Par ailleurs, s'agissant du règlement de la société Alumino Rates, alors qu'il appartient à M. et Mme [H] de démontrer que le versement de la somme de 25 000 euros réalisé en mars 2019 correspondait aux frais relatifs à la menuiserie et à l'aluminium fournis par la société Alumino Rates, le seul tableau établi par les appelants et comportant les différents règlements effectués dans le cadre des travaux réalisés par la société DCRB, qui n'est conforté par aucune autre des pièces produites aux débats, est insuffisant à démontrer l'existence d'une faute de gestion détachable des fonctions sociales du dirigeant de la société DCRB.
En outre, s'il résulte des éléments du dossier que la société Alumino Rates a indiqué que la société DCRB restait débitrice de la somme de 11 777,75 euros dans le cadre de l'achat des matériaux nécessaires à la réalisation des travaux, force est de constater que cette somme a été réglée, aucune déclaration de créances n'ayant été réalisée à ce titre par la société Alumino Rates dans le cadre de la procédure collective de la société DCRB.
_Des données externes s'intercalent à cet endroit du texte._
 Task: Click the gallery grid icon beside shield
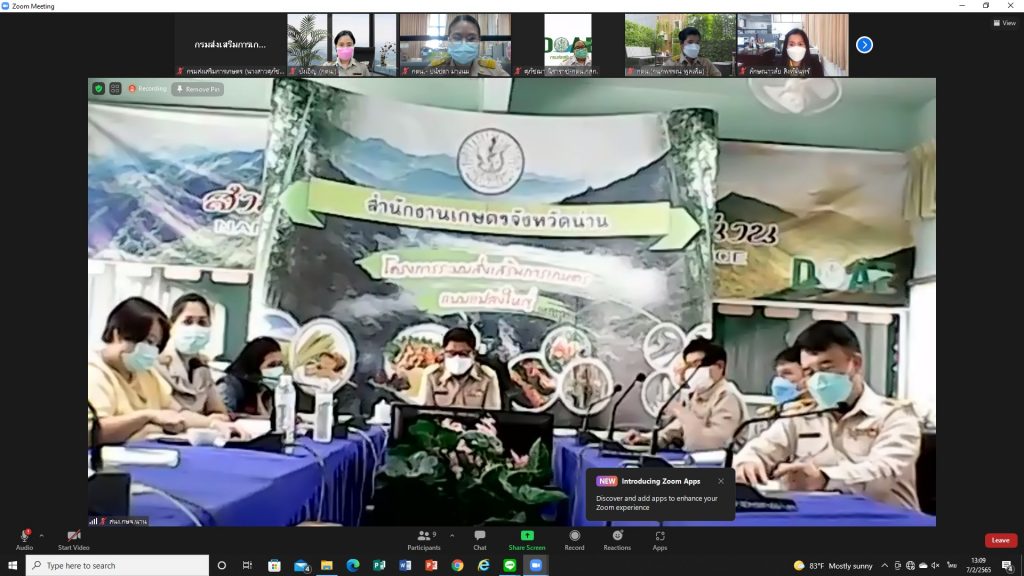pos(115,89)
Enfin, la seule existence d'impayés, ayant conduit à l'ouverture d'une procédure de redressement judiciaire puis de liquidation judiciaire au profit de la société DCRB ne suffit pas à caractériser l'existence de fautes de gestion de M. [F] détachables de ses fonctions alors qu'il n'est pas contesté qu'il a déclaré la cessation des paiements de la société DCRB sans retard.
Ainsi, c'est à juste titre que le tribunal a retenu que M. et Mme [H] ne démontraient pas que les sommes versées à la société DCRB au titre du règlement des travaux réalisés auraient été utilisées à des fins personnelles ni à l'encontre de l'intérêt social de l'entreprise.
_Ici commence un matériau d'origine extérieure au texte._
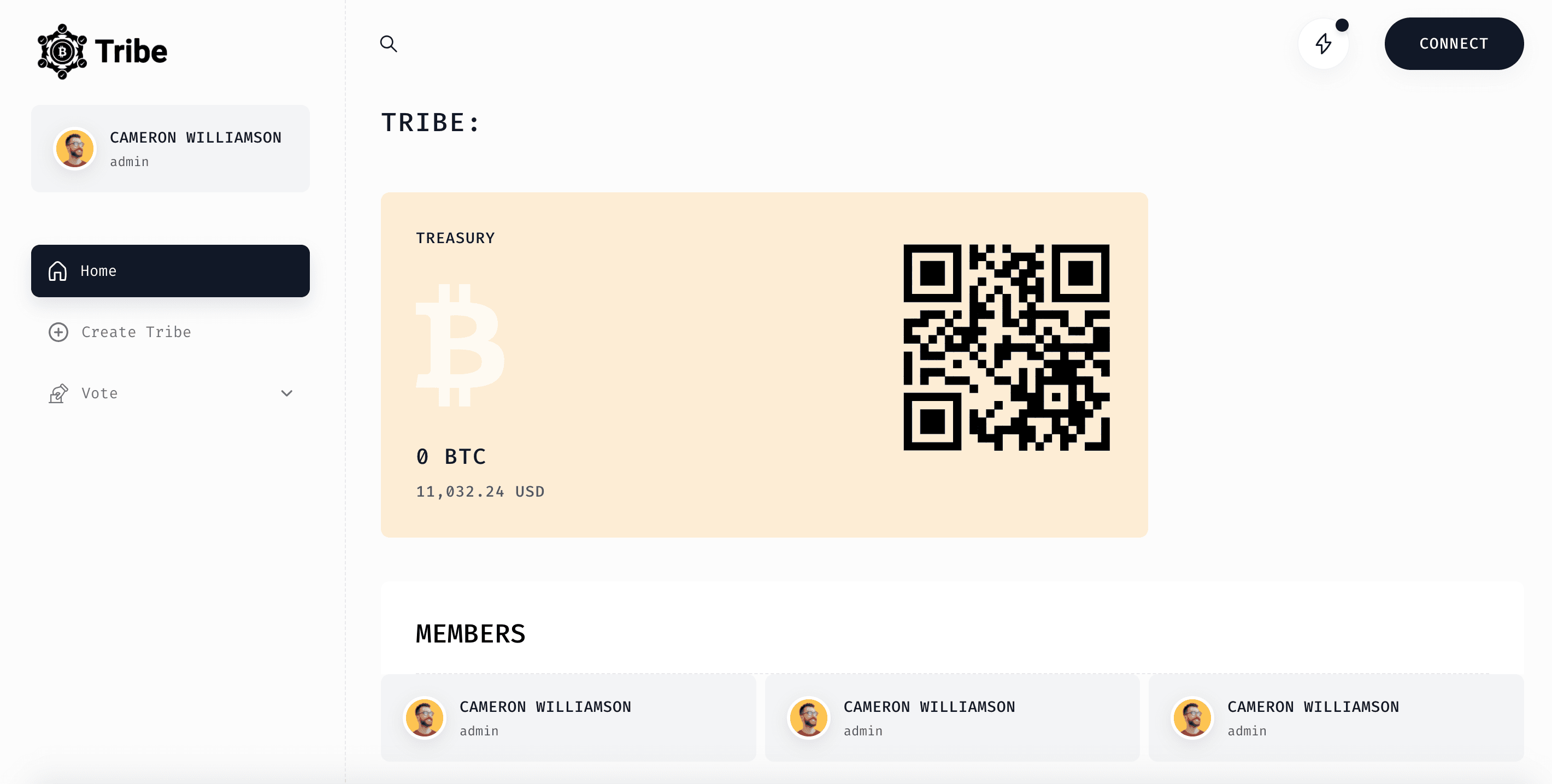Click the third member's avatar
Image resolution: width=1552 pixels, height=784 pixels.
point(1192,718)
En conséquence, il y a lieu de rejeter l'ensemble des demandes indemnitaires formulées par M. et Mme [H] à l'encontre de M. [F] [U] et de M. [F], le jugement entrepris étant confirmé de ce chef.
Sur les frais du procès
Le sens de l'arrêt conduit à confirmer le jugement sur la condamnation aux dépens et sur celle au titre de l'article 700 du code de procédure civile.
En cause d'appel, M. et Mme [H], parties succombantes, seront condamnés aux dépens et à payer aux intimés la somme globale de 3 000 euros, au titre des frais irrépétibles.
Le bénéfice des dispositions de l'article 699 du code de procédure civile sera accordé aux avocats en ayant fait la demande et pouvant y prétendre.
PAR CES MOTIFS
La cour,
Confirme le jugement en ses dispositions soumises à la cour,
Y ajoutant,
Condamne M. et Mme [H] aux dépens d'appel ;
Admet les avocats qui en ont fait la demande et peuvent y prétendre au bénéfice des dispositions de l'article 699 du code de procédure civile ;
En application de l'article 700 du code de procédure civile, rejette la demande de M. et Mme [H] et les condamne à payer à M. [F] [U] et M. [F] la somme globale de 3 000 euros au titre des frais irrépétibles.